* TASK LIST:
**A)** In the passage on the Prayer Book, rewrite the section from "[26] I do not" to "of the Book.", swapping "Prayer Book" for "Book of Common Prayer".
**B)** According to the passage on the Prayer Book, who wrote the first section of the Preface?
**C)** Continue the passage on the Prayer Book from its last line.

* PAGE EXTRACT:
And then go for a moment from the Services to the Preface of the Book, and see what the Fathers of our English Liturgy thought and intended about the place of the Holy Scriptures in worship. I hope my Brethren have all read that "Preface" with care; I mean, of course, the whole length of introductory matter which precedes the Tables of Lessons; nothing of it later than 1662, most of it (indeed all but the first section, written by Sanderson) dating in substance from 1549.[26] I hope it has all been read by you; but I am not quite certain of it, so little attention is at present called to those important and authoritative statements of principle. But however well you may already know them, they will repay another reading; and so you will be reminded again that the really first thought in the minds of the men who gave us our Prayer Book in English was to let "the Word of God have free course and be glorified" in all the worship of the people. [2 Thess. iii. 1.] Those men were learned in the past, and they reverenced history and continuity. But they reverenced still more the heavenly Word, and where they found the ample reading and hearing of it impeded by even immemorial usage, the usage had to give way, without reserve, to the Bible.

[26] I do not forget that some modifications in detail, as to the Lectionary, are quite recent.

Yes, the Prayer Book is, whatever else it is, searchingly, overflowingly Scriptural; full of the Bible, full of Christ. Let us drink its principles and its manner in, that they may come out in our life and our preaching.

And now for a few simple practical suggestions on our ministerial use of the Book.

USE THE BOOK WITH DILIGENCE.

* DATASET CONTENT:
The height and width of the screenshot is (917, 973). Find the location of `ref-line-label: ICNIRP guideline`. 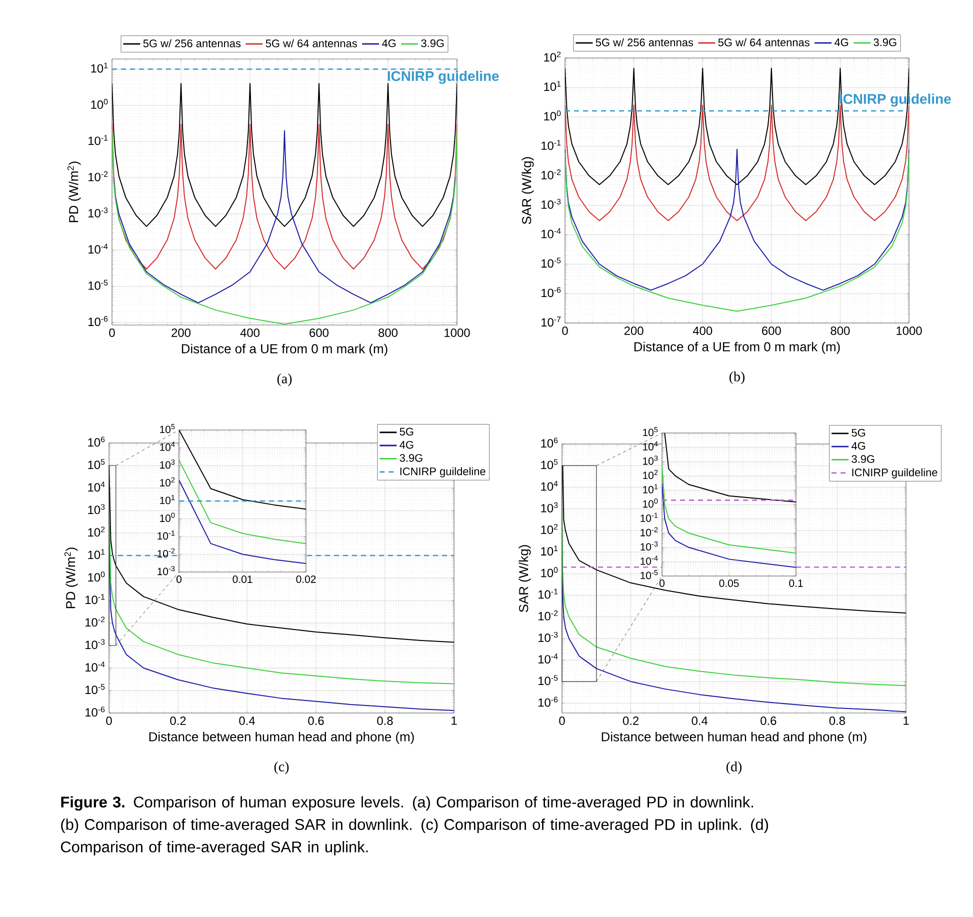

ref-line-label: ICNIRP guideline is located at coordinates (444, 77).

* RESPONSE LIST:
**A)**
[26] I do not forget that some modifications in detail, as to the Lectionary, are quite recent.

Yes, the Book of Common Prayer is, whatever else it is, searchingly, overflowingly Scriptural; full of the Bible, full of Christ. Let us drink its principles and its manner in, that they may come out in our life and our preaching.

And now for a few simple practical suggestions on our ministerial use of the Book.

**B)** Sanderson wrote it.

**C)**
i. First, I would entreat my younger Brother to resolve in the Lord's name that his own use of the Prayer Book in his ministration be to him a thing of sacred importance and personal reality. We need to form such a resolve deliberately, and to watch and pray over it. Do we not know what strong temptations lie in the other direction? We have to use these forms over and over again; before many years are over perhaps we could "take" a whole service, except the appointed Scriptures, without looking at the book: is it not too easy under such conditions to read as those who read not, and to pray as those who pray not? And all too often the Clergyman, younger or older, allows himself almost consciously, almost on principle, to form an inadequate estimate of his Prayer-Book work. Perhaps he regards the prayers as in such a sense "the voice of the Church" that he is willing to be little more than a machine through which the Church offers them. Or perhaps on the other hand he lets himself forget their immense importance, under a strong, and just, sense of the sacred importance of the Sermon. He is alive and awake in the pulpit, and seeks his Lord's presence there, and realizes it as sought; but in the desk—he goes by himself, and much of his precious time there is spent in thought which wanders to the ends of the earth while his voice does its decent but somnambulatory part alone.

*USE IT WITH LIVING REALITY.

I can only appeal with all my heart to my younger Brother not to let it be thus with him. And the only effective recipe against the trouble is faith, exercised in prayer and watching, with a full recollection of the urgent importance of the matter. For indeed it is all-important that the servant of God should be "given wholly to" his work, at the reading desk, at the lectern, at the Table, at the Font.

PRAY THE PRAYERS.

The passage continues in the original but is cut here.